おうばく通信
おうばく心理室コラム
2014年6月 5日 (木)
【おうばく心理室コラム/2014年6月】月刊きょうと通算100号と新陳代謝
私が毎週木曜日に勤務している「バックアップセンターきょうと」にて、利用者の皆さんとスタッフとで手作りしながら月に1回発行している機関紙『月刊きょうと』が、今月で通算100号目の刊行をむかえました。
創刊号の立ち上げから現在にいたるまで編集担当として携わっている筆者としては、こりゃめでたい! ……と独りで静かに小さな感慨にふけっているのですが、この感慨をどこかに著したいと思うもそんな場は当コラム欄以外に見当たらないので、部外者の皆さんには申し訳ないとあらかじめ反省しつつ、今回は『月刊きょうと』100号をテーマとして書かせていただきたいと思います。
事情をご存じないかたのために『月刊きょうと』がどんなモノなのかざっと説明すると、まず「バックアップセンターきょうと」というのは、うつ病やストレス疾患で休職している方々の復職を支援するために当法人が京都駅前に開設している、通所型のリハビリ施設です。

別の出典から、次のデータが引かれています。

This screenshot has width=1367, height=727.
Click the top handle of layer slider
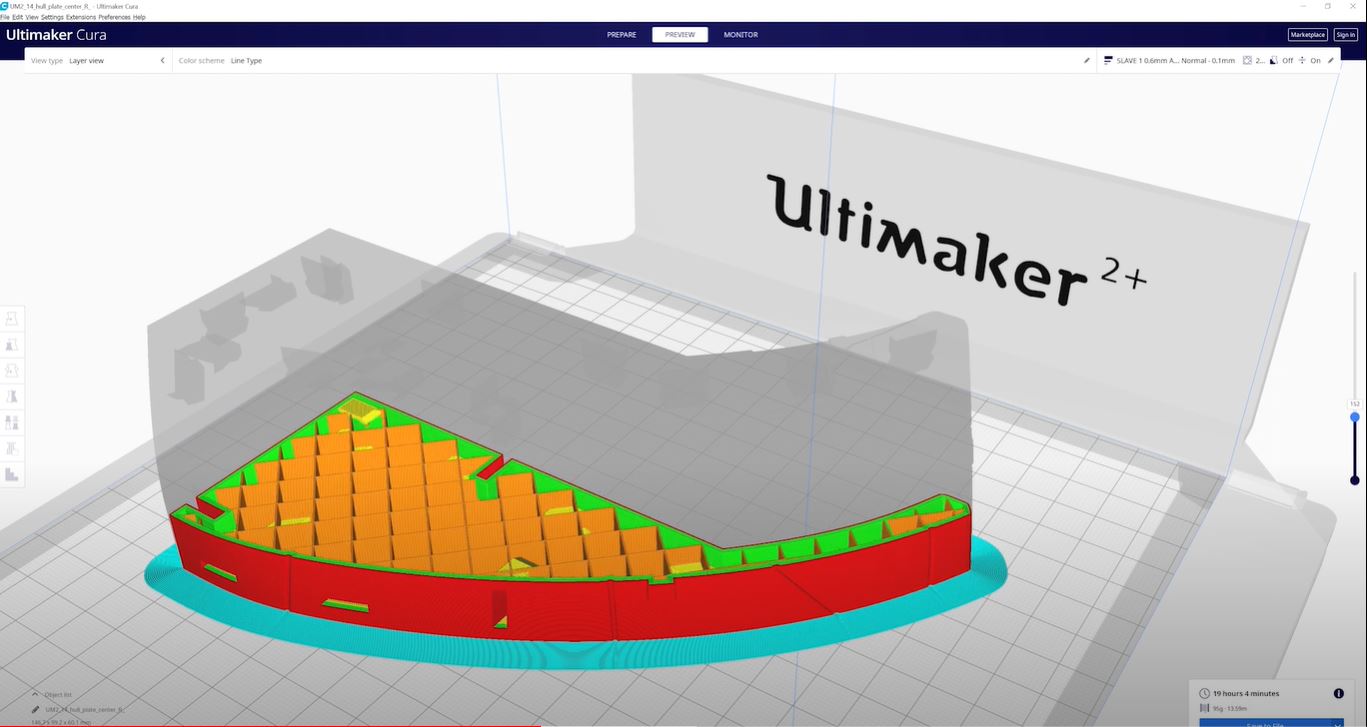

「バックアップセンターきょうと」では復職を支援するために、さまざまなトレーニングやグループワーク、講座などを実施しており、そのひとつとして月に1回、利用者の皆さんとスタッフとでミニ新聞を作って発行し、当法人内の関連施設やクリニックに置いて広く読んでもらおう! という取り組みを行っています。このミニ新聞が『月刊きょうと』です。ずいぶんと身の程知らずのネーミングだと思われるかもしれませんが、恥も外聞もないのが素人集団のいいところだと自負しています。
『月刊きょうと』は毎号4ページ構成。1ページ目は「巻頭エッセイ」として、利用者のどなたかに原稿を自由に書いていただいています(こちらはバックナンバーをウェブに公開しています)。2~4ページ目は「今月のお題」として、毎月ひとつ決めたお題について、通所者の皆さん(だいたい25名前後)とスタッフが短い原稿を寄せ合う形をとっています。そしてページ末尾に「新メンバー紹介」と「編集後記」を掲載するのが通例です。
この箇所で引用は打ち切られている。